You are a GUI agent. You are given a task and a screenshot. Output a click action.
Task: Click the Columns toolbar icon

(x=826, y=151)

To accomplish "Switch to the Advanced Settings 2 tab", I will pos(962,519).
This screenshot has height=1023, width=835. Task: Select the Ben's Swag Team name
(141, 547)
....................
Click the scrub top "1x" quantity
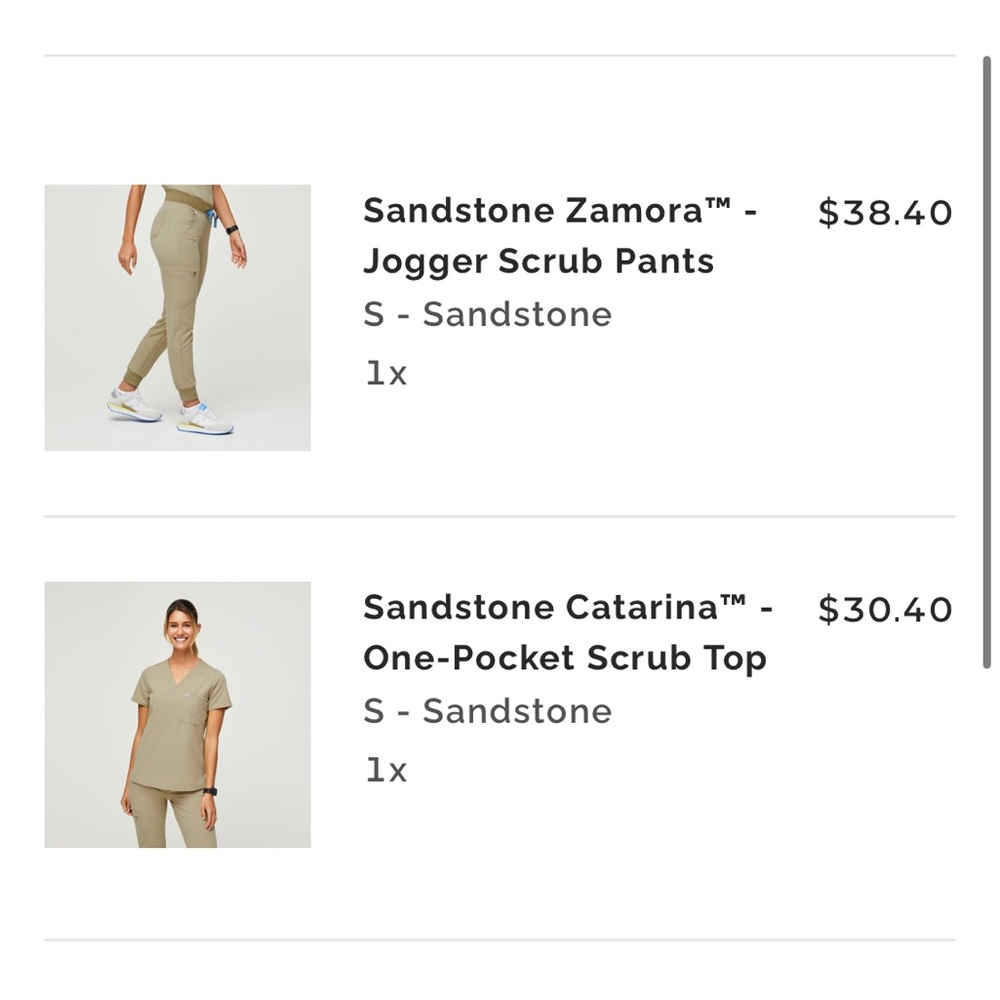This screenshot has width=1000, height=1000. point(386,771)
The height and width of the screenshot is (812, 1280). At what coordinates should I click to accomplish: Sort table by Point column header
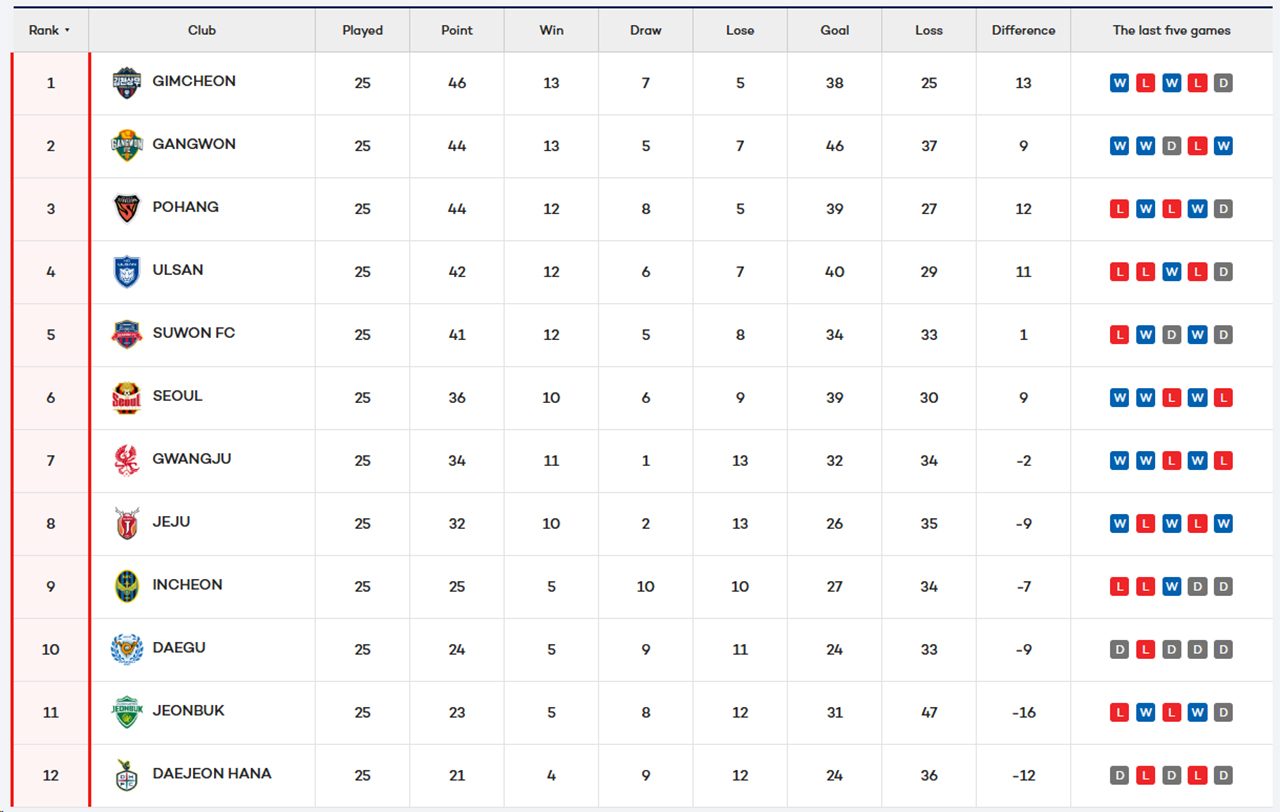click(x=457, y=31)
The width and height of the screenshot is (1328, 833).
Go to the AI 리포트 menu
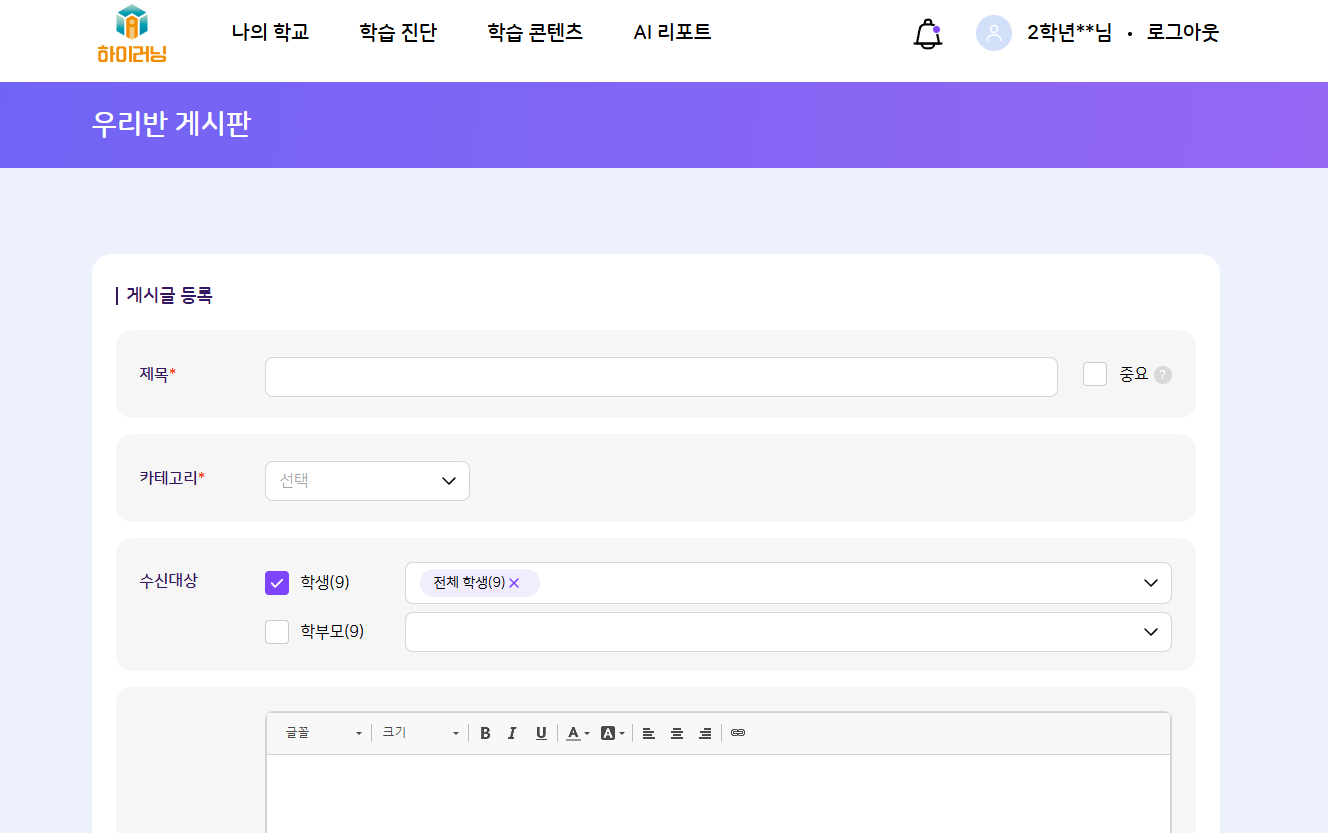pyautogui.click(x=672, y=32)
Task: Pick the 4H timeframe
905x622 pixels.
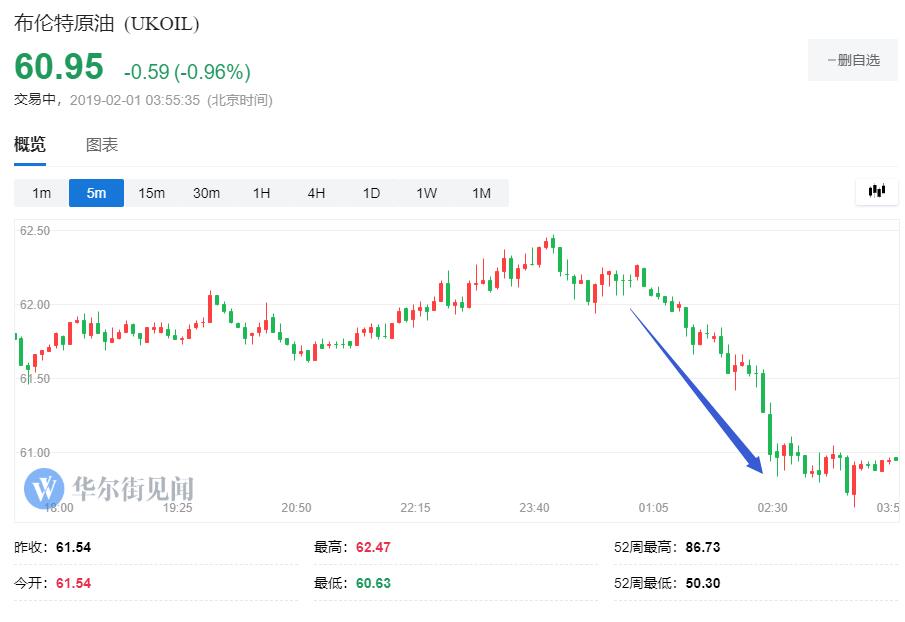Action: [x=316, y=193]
....................
--- Задание ---
Выведите без изменений строки из записей выше: от строки с «Click the scrub» до строки с «pyautogui.click(x=672, y=32)» включительно. Изображения в ответ не включайте.

--- Образец ответа ---
Click the scrub top "1x" quantity
This screenshot has width=1000, height=1000. point(386,771)
The height and width of the screenshot is (812, 1280). At what coordinates should I click to accomplish: Sort table by Point column header
click(x=457, y=31)
The width and height of the screenshot is (1328, 833).
Go to the AI 리포트 menu
pyautogui.click(x=672, y=32)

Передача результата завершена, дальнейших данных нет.